Collected data entries:
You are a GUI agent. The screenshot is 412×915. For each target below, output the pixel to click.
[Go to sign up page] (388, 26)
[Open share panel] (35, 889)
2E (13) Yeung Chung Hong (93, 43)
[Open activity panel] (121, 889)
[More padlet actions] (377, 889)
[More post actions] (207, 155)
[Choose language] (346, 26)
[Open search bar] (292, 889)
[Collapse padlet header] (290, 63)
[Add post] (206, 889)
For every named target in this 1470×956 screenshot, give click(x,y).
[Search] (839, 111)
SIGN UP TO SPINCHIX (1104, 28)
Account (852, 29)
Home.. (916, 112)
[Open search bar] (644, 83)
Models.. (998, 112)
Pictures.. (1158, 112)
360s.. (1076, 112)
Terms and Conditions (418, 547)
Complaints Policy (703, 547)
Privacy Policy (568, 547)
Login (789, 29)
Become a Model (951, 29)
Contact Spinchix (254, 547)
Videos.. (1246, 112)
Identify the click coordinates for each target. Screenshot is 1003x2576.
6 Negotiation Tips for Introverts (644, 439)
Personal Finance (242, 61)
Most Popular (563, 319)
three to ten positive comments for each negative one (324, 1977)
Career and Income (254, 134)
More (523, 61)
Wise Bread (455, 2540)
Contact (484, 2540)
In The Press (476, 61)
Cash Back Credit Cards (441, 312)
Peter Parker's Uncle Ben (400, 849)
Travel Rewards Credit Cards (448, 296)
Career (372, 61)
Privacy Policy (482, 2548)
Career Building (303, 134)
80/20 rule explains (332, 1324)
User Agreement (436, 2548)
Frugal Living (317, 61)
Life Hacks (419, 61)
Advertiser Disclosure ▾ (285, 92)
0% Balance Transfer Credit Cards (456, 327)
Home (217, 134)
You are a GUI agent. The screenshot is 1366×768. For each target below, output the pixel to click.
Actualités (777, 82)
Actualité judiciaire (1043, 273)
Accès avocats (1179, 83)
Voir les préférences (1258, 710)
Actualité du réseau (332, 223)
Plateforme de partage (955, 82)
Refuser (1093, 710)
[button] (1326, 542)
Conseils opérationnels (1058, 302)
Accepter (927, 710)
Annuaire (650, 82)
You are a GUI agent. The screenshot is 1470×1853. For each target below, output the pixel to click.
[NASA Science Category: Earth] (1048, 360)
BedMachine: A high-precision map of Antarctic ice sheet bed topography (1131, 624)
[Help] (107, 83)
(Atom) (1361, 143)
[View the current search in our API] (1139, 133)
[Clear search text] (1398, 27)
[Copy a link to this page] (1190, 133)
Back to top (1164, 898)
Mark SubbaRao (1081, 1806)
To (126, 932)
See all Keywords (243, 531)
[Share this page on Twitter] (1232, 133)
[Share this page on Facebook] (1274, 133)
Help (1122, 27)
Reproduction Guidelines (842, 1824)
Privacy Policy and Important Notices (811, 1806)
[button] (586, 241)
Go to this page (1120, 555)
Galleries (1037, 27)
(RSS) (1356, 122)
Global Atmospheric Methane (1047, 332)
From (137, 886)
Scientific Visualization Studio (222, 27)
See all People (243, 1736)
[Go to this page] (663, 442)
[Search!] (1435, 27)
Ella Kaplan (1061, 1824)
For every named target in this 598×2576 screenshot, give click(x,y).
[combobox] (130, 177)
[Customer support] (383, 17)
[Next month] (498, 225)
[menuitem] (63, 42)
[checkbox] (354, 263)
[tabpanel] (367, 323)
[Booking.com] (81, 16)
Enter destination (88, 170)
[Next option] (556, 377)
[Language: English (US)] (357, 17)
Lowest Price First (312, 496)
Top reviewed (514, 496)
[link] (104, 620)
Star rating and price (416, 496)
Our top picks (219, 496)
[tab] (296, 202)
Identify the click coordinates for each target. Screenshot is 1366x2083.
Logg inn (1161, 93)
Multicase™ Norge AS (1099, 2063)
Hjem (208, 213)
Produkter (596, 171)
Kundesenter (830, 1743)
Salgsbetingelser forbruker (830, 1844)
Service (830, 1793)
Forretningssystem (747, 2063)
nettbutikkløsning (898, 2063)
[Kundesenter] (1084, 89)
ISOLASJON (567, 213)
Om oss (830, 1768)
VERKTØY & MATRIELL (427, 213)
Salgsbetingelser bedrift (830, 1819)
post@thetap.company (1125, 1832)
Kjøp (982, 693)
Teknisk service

Action item: Quote exactly the first line of the data and every line after it through the one holding "Screenshot is 1003x2576.".

The answer:
You are a GUI agent. The screenshot is 412×915. For each target below, output the pixel to click.
[Go to sign up page] (388, 26)
[Open share panel] (35, 889)
2E (13) Yeung Chung Hong (93, 43)
[Open activity panel] (121, 889)
[More padlet actions] (377, 889)
[More post actions] (207, 155)
[Choose language] (346, 26)
[Open search bar] (292, 889)
[Collapse padlet header] (290, 63)
[Add post] (206, 889)
For every named target in this 1470×956 screenshot, give click(x,y).
[Search] (839, 111)
SIGN UP TO SPINCHIX (1104, 28)
Account (852, 29)
Home.. (916, 112)
[Open search bar] (644, 83)
Models.. (998, 112)
Pictures.. (1158, 112)
360s.. (1076, 112)
Terms and Conditions (418, 547)
Complaints Policy (703, 547)
Privacy Policy (568, 547)
Login (789, 29)
Become a Model (951, 29)
Contact Spinchix (254, 547)
Videos.. (1246, 112)
Identify the click coordinates for each target. Screenshot is 1003x2576.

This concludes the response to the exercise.